Please copy out the lines from the one with "Open My Target account tab" up to and including the one with "click(649, 1464)", leaving the pictures out.

#### GIVEN INFORMATION

------------------------

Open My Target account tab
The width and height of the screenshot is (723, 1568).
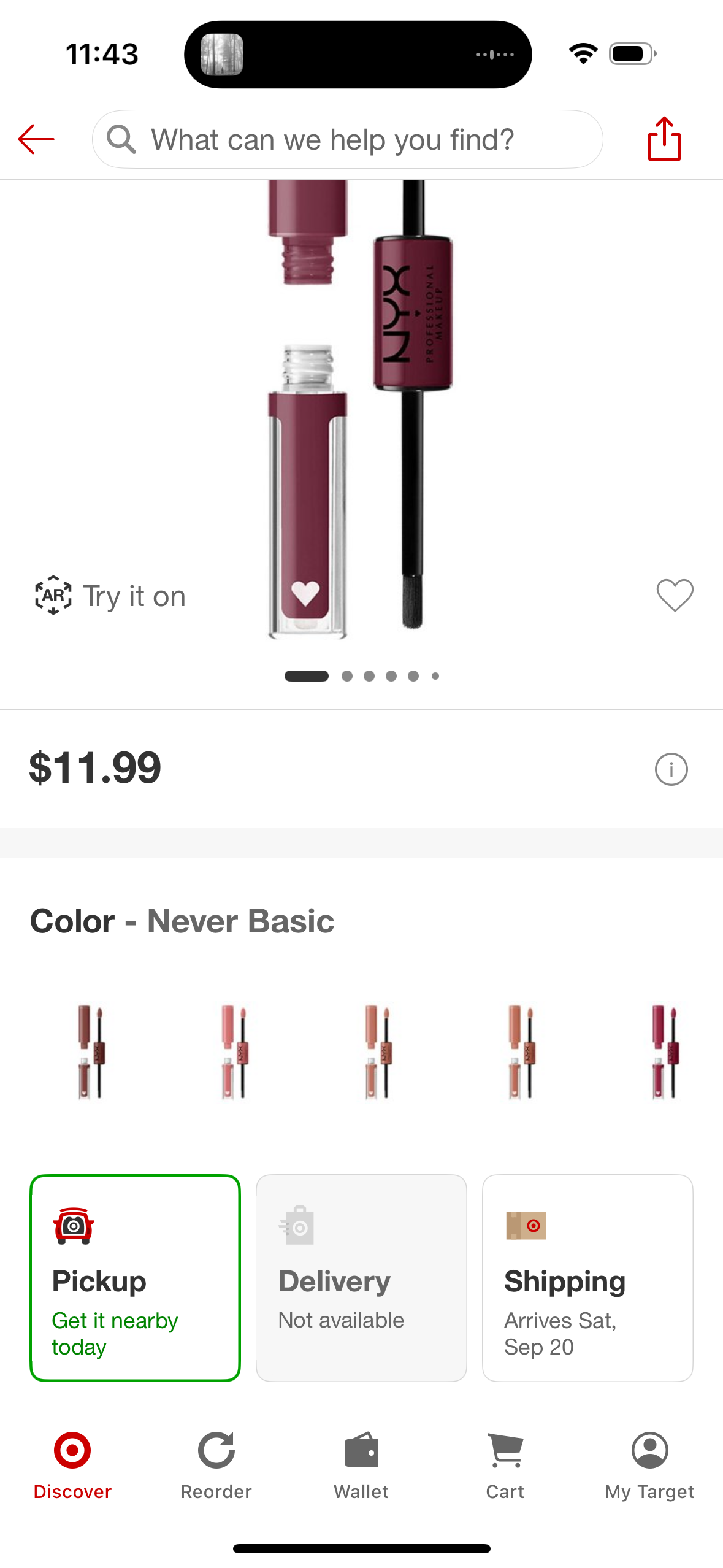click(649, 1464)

------------------------

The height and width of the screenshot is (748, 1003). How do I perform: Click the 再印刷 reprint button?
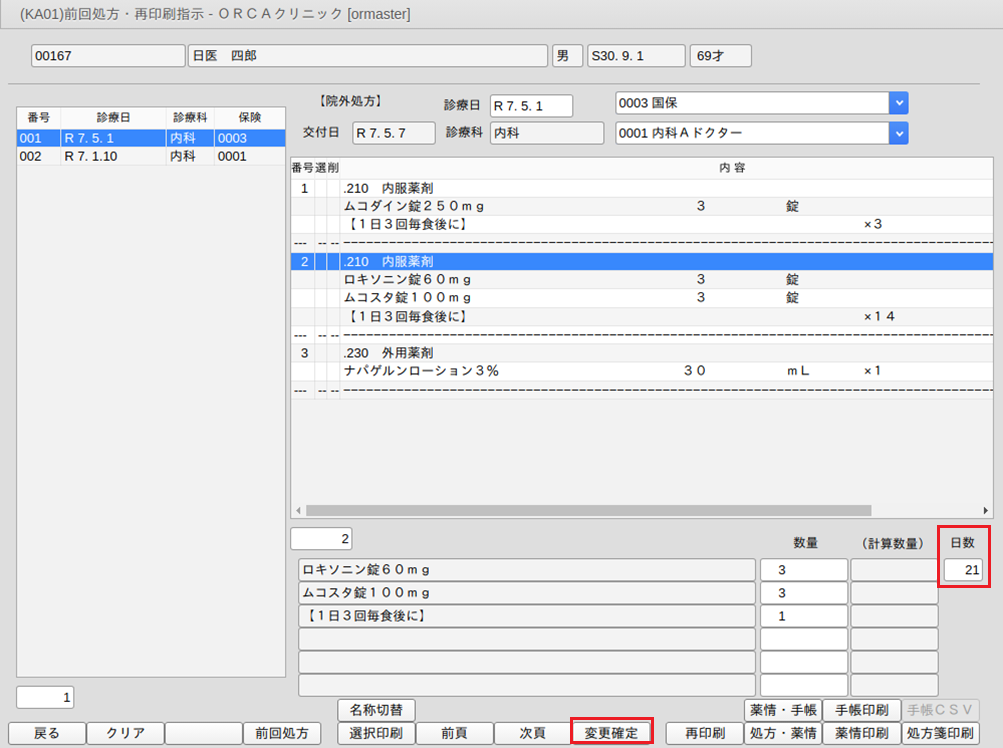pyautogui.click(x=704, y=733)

------------------------

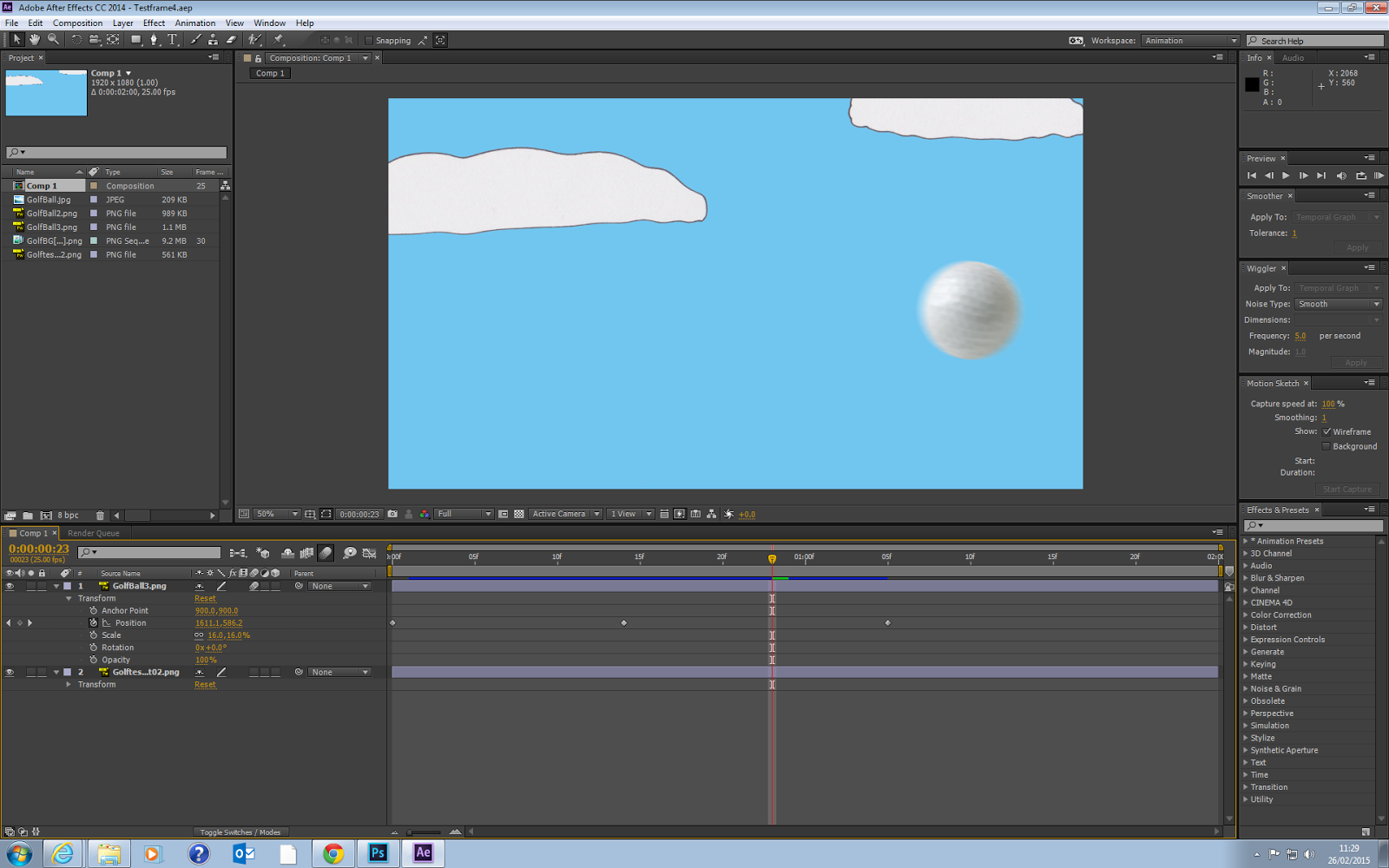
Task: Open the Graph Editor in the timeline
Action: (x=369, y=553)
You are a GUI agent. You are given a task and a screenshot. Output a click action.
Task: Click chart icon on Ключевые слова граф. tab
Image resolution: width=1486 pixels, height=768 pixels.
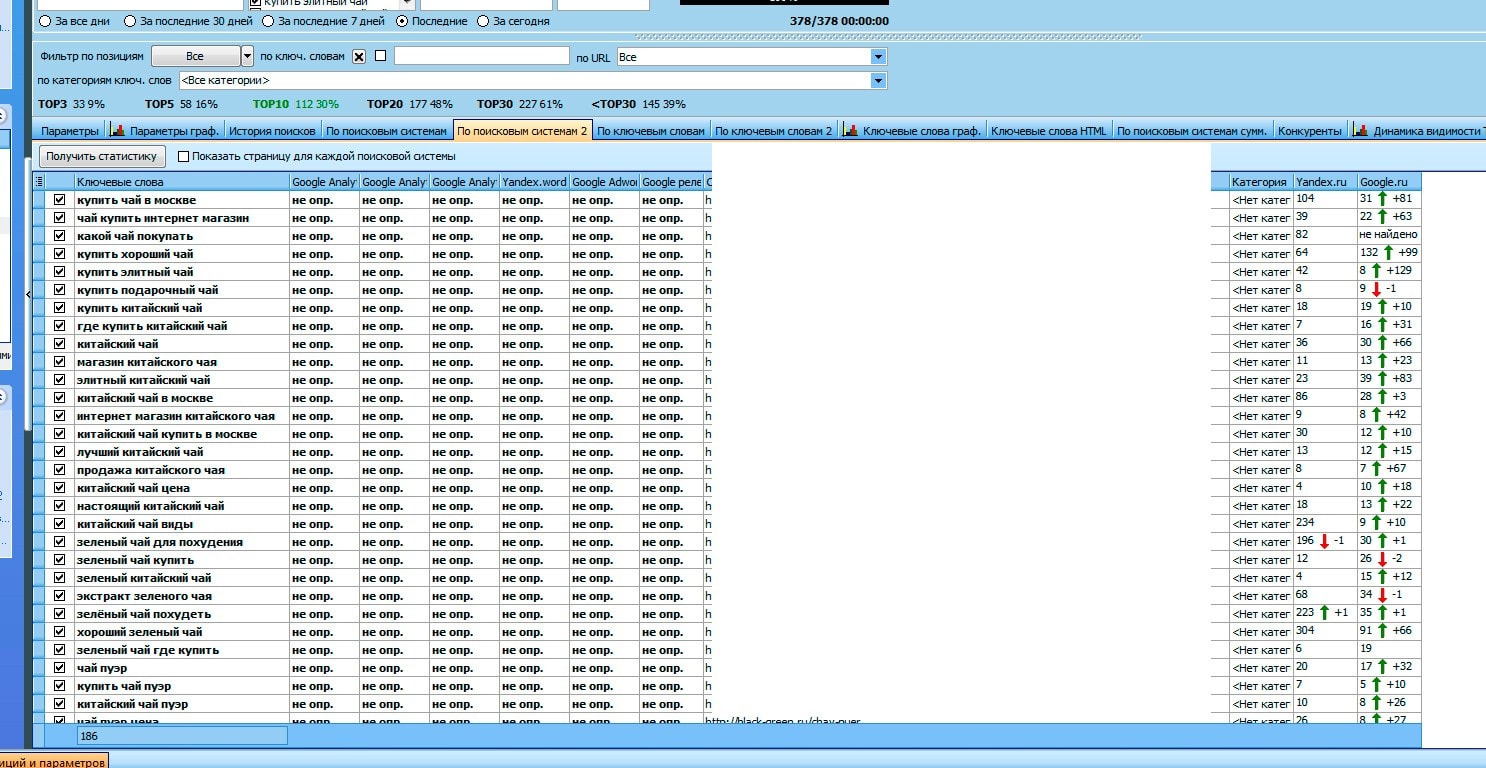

------------------------

#### ANSWER TO THIS TASK
Open My Target account tab
The width and height of the screenshot is (723, 1568).
click(649, 1464)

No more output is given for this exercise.